In my opinion there are differences between Sparring and Chi Sau.

1. Sparring does not usually start from a predetermined stance. In Chi Sau, people usually start with their hands touching

2. Chi Sau does not usually allow throws, grappling, takedowns, sparring is usually more permissive of such tactics.

3. Sparring allows people  to take a long range approach to fighting and in chi sau  the goal is to stick together.

My .02

Sorry for being absent for so long...my work was burying me.


----------



## dscott (Jun 7, 2005)

The question shouldn't be Chi Sau vs. Sparring because Chi Sau _IS_ sparring.  It's the sparring of in-close clinching techniques.  Sparring can consist of many different types of techniques (boxing range, kicking range, trapping range and grappling range).


----------



## 7starmantis (Jun 7, 2005)

archmagician said:
			
		

> In my opinion there are differences between Sparring and Chi Sau.
> 
> 1. Sparring does not usually start from a predetermined stance. In Chi Sau, people usually start with their hands touching
> 
> ...


 I guess it all depends on whom you have practiced chi sau with. In our school our chi sau (or jeem lim sau) allows long range fighting, although our goal is to close the gap and stay close, but there are many, many times when close range is broken. We also allow throws, grappling and takedowns, its not fighting without those is it? We do not start from hands touching or a predetermined position most of the time, in the beginners drills for chi sau, yes, but not in advanced free fighting. So that being said, I am still curious as to what sparring holds over "chi sau" that teaches you so much about fighting.

  7sm


----------



## Spook (Jun 7, 2005)

7starmantis said:
			
		

> I guess it all depends on whom you have practiced chi sau with. In our school our chi sau (or jeem lim sau) allows long range fighting, although our goal is to close the gap and stay close, but there are many, many times when close range is broken. We also allow throws, grappling and takedowns, its not fighting without those is it? We do not start from hands touching or a predetermined position most of the time, in the beginners drills for chi sau, yes, but not in advanced free fighting. So that being said, I am still curious as to what sparring holds over "chi sau" that teaches you so much about fighting.
> 
> 7sm


Same here at our school.  Chi Sau is such a practicle tool, it seems odd that some would practice such a limited form of it, such as minus throws, only close, etc.

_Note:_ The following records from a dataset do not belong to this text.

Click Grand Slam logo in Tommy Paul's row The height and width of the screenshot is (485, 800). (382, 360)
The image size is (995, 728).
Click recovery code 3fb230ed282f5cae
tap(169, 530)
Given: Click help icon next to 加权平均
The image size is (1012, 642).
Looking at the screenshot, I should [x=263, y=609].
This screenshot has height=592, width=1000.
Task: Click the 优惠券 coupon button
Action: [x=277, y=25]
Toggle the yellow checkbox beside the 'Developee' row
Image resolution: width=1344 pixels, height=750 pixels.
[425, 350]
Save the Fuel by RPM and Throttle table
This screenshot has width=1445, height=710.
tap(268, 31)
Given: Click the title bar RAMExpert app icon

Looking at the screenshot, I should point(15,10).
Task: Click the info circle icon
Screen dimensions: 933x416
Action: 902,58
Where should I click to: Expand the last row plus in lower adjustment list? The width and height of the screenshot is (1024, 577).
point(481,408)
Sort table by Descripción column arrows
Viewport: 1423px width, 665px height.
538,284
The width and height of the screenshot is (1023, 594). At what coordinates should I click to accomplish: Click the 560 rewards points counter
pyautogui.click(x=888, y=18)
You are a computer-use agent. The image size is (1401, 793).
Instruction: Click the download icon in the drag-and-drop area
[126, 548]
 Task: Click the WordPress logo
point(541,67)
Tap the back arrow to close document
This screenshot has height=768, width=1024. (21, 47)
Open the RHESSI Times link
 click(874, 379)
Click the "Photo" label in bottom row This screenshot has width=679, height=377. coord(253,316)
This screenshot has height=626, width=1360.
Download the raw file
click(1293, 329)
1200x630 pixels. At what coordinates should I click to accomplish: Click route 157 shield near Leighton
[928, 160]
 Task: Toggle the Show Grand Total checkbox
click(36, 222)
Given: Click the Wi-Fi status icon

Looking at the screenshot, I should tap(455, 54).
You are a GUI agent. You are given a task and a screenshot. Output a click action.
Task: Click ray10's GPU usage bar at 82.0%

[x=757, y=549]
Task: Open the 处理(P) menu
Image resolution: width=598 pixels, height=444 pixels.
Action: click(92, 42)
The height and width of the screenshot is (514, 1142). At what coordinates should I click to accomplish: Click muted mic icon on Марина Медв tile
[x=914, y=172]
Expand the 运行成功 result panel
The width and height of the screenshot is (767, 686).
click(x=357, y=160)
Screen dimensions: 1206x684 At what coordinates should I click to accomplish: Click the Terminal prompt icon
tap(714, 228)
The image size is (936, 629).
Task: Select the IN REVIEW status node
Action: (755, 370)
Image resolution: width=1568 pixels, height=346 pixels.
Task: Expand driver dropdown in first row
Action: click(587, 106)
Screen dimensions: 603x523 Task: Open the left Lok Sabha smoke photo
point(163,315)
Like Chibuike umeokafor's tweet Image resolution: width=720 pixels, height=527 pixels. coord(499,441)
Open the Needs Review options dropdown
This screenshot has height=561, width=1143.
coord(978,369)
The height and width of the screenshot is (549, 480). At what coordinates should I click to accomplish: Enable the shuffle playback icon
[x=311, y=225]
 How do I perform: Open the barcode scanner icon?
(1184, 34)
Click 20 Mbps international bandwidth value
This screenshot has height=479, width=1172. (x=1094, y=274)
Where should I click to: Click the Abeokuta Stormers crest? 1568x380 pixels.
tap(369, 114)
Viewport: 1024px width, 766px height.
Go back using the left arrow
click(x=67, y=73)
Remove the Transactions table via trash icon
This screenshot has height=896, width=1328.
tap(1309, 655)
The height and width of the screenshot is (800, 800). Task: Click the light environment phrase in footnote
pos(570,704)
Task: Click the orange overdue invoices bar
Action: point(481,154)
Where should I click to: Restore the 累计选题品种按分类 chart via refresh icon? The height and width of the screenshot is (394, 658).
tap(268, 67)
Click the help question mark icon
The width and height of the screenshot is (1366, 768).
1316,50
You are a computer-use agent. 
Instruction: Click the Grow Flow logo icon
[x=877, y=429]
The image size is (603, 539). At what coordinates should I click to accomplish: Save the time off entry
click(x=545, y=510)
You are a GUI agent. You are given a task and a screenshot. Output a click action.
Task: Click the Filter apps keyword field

Just goes to show every school is different.


----------



## 7starmantis (Jun 17, 2005)

So no one has anything to offer for what sparring has that chi sau is missing?

7sm


----------



## brothershaw (Jun 17, 2005)

From my viewpoint/ training chi sau is not fighting period. Its a training tool to develop sensitivity, find openings, learn how to cover your own centerline and on and on. Its not about being able to win , or beat somebody up or get off kicking combos,its not about endurance ( although your arms may get tired, and if might be tiring if you are out of shape).
Comparing chi sau to sparring or fighting is like comparing BJJ/judo guys rolling ( as they call it ) to actual fighting. It may give you some good tools to use in a fight per se, but its a different structure than fighting or sparring where someone is trying to beat you into submission as opposed to just learning how to feel the ebb and flow of an exchange and develop sensitivity to an opponent,moves and counter moves.
You could also be the best chi sau person in the world but that doesnt mean you will know how to fight, hit hard or take a hit, or have good footwork.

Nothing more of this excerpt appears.